Pro game has been kinder

By Ferd Lewis
Advertiser Columnist

Two years ago they took on the world together as members of the U.S. Olympic Boxing Team.

Now, as emerging professionals, they chase their pieces of it — and their fortunes — one championship belt at a time as they put Olympic disappointments behind them.

"Everybody has gone their own way," said Waipahu's Brian Viloria, the flyweight division representative in Sydney. "But we all still talk to each other. We still root for each other. We still communicate with each other and keep track of how everybody is doing and what's happening."

The e-mails and phone calls have mostly been happy ones, the headlines positive ones as the victories have piled up for this far-flung group. One that has, on a whole, gotten off to a series of promising starts in professional careers.

Just how promising will be on display tonight at 7:30 at the Blaisdell Center arena where Viloria returns home in one eight-round main event and teammate Jose Navarro appears in a companion junior bantamweight eight-rounder.

Navarro, at 10-0 (4 KOs), is the early pace-setter with the most victories among the Olympians, 10 of the 12 of whom remain unbeaten.

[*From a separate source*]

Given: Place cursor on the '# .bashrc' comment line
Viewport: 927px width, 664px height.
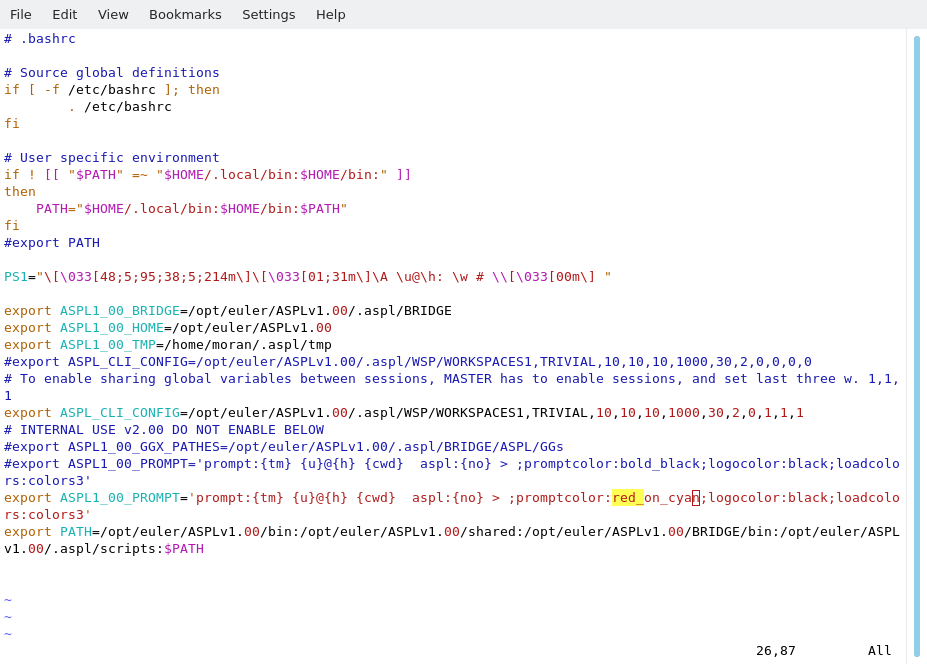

Five of them, Navarro, middleweight Jermaine Taylor (9-0), junior welterweight Ricardo Williams Jr., 7-0, bantamweight Clarence Vinson, 7-0 and Viloria (6-0, 4 KOs) operate out of the same DiBella Entertainment stable, being groomed for championship opportunities.

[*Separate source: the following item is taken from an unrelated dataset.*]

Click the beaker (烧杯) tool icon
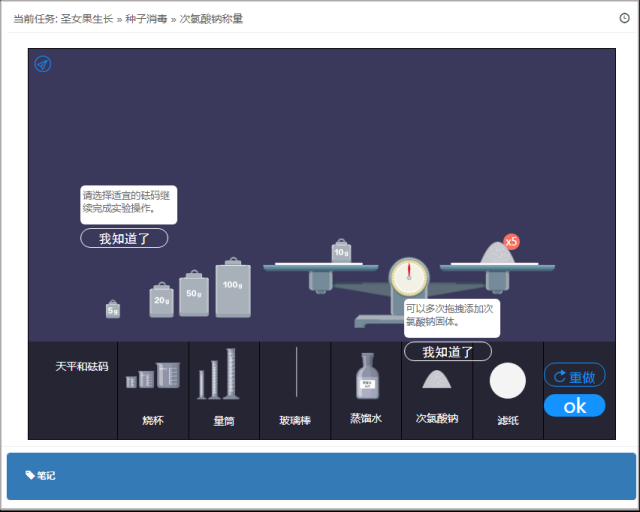 153,378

Though they all have their own pace and timetables, you get the feeling there is a race afoot here. That the competition among them is in seeing not only who can be the first to win a world title — but go the longest without losing.

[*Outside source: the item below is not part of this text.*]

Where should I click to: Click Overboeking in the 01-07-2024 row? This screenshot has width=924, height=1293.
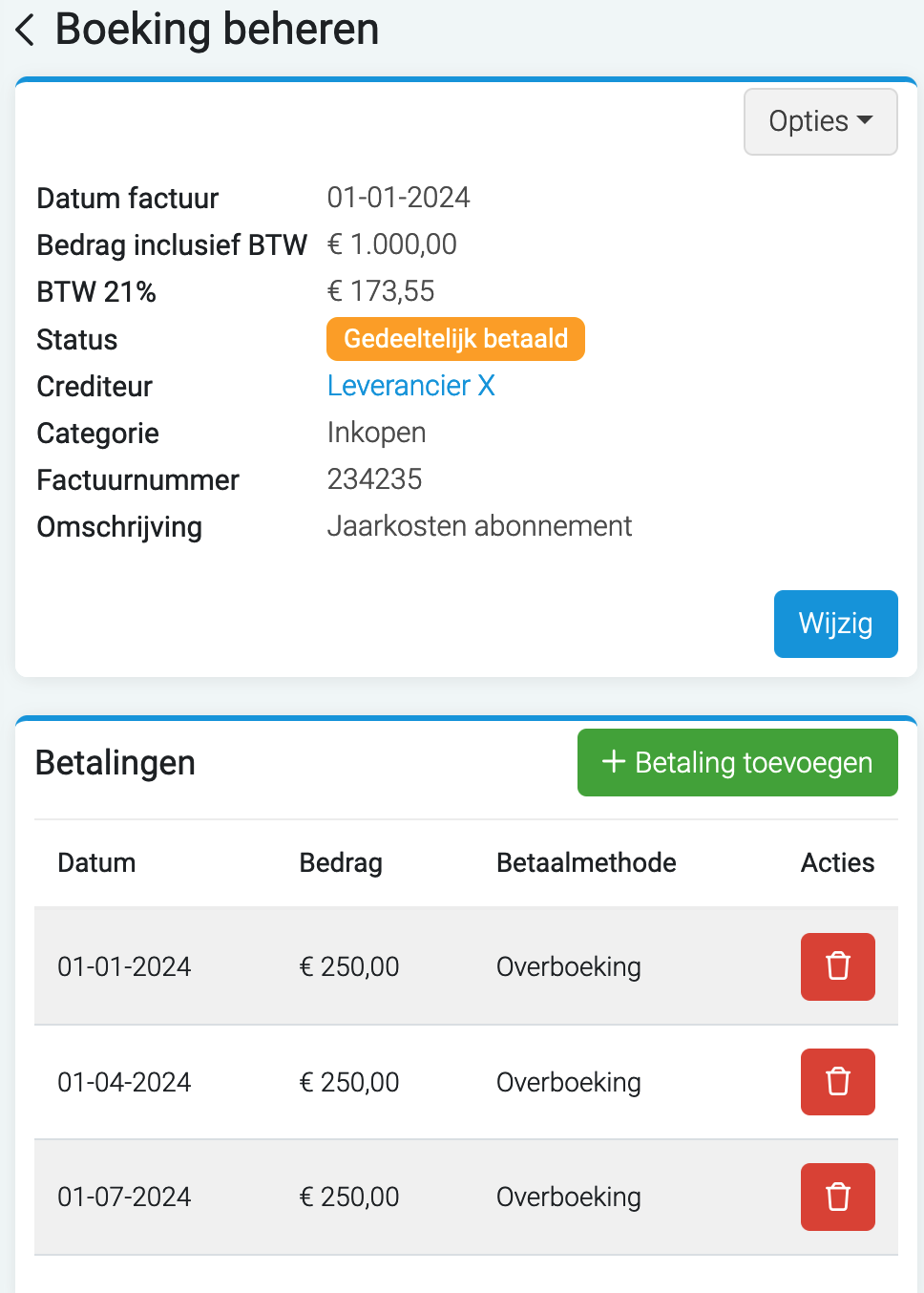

"We're always asking each other about how their fights went," Viloria said. "We got to be pretty close as a team training for Sydney and we still root for each other. We keep track of how everybody is doing and how their last fight went."

In the pros, individually and as a group, they seek to capture the championships that eluded them in the Olympics. They seek to write a lucrative and happy ending to goals unfulfilled in Sydney.

For it was in Sydney where, despite considerable potential, the U.S. was left without a gold medal for the first time since the 1948 Olympics in London.

Viloria lost a controversial second-round bout to the eventual gold medal winner, Brahim Asloum of France, when many of his body blows went unscored. Now, he could be the valedictorian for the group.

"It is a different game now (in the pros)," Viloria says. "And a better chance for a different ending."